▸ **Description of the task**: Write the entries out exactly. Any images they hold stay out of the copy.

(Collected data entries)
——

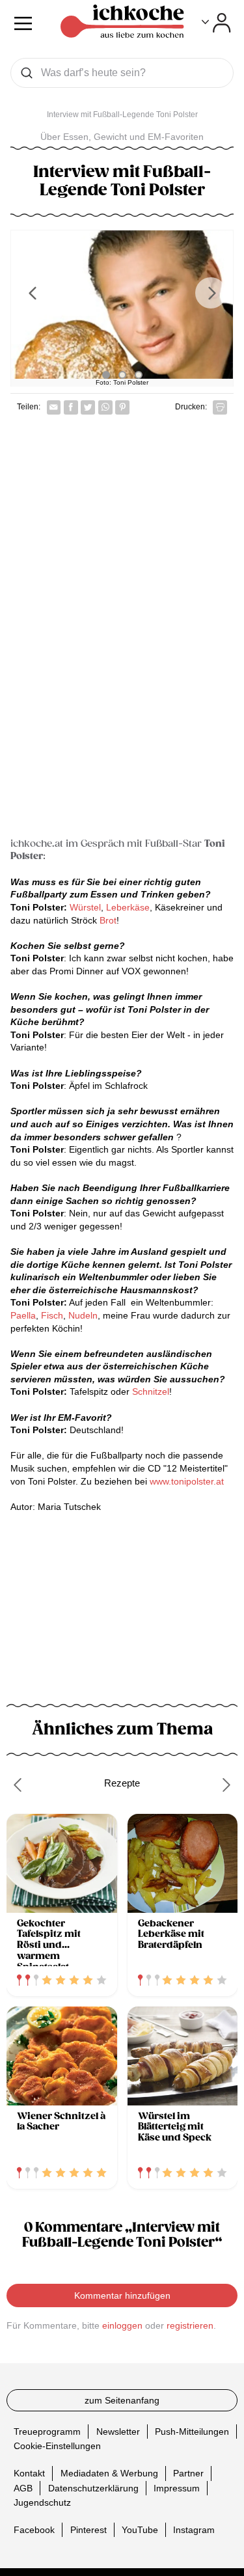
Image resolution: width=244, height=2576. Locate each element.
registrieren (190, 2325)
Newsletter (118, 2431)
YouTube (140, 2530)
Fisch (52, 1315)
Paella (23, 1315)
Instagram (194, 2530)
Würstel (85, 907)
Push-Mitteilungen (192, 2431)
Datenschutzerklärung (93, 2487)
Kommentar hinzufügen (122, 2295)
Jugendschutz (42, 2502)
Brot (108, 920)
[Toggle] (216, 23)
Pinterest (88, 2530)
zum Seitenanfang (122, 2400)
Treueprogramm (47, 2431)
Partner (188, 2473)
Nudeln (83, 1315)
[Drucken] (220, 407)
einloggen (122, 2325)
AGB (23, 2487)
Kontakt (29, 2473)
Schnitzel (150, 1391)
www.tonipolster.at (187, 1481)
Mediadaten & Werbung (109, 2473)
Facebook (34, 2530)
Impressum (177, 2487)
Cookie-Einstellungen (57, 2445)
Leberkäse (128, 907)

——

▸ **Response to the task**:
Image resolution: width=244, height=2576. Locate each element.
registrieren (190, 2325)
Newsletter (118, 2431)
YouTube (140, 2530)
Fisch (52, 1315)
Paella (23, 1315)
Instagram (194, 2530)
Würstel (85, 907)
Push-Mitteilungen (192, 2431)
Datenschutzerklärung (93, 2487)
Kommentar hinzufügen (122, 2295)
Jugendschutz (42, 2502)
Brot (108, 920)
[Toggle] (216, 23)
Pinterest (88, 2530)
zum Seitenanfang (122, 2400)
Treueprogramm (47, 2431)
Partner (188, 2473)
Nudeln (83, 1315)
[Drucken] (220, 407)
einloggen (122, 2325)
AGB (23, 2487)
Kontakt (29, 2473)
Schnitzel (150, 1391)
www.tonipolster.at (187, 1481)
Mediadaten & Werbung (109, 2473)
Facebook (34, 2530)
Impressum (177, 2487)
Cookie-Einstellungen (57, 2445)
Leberkäse (128, 907)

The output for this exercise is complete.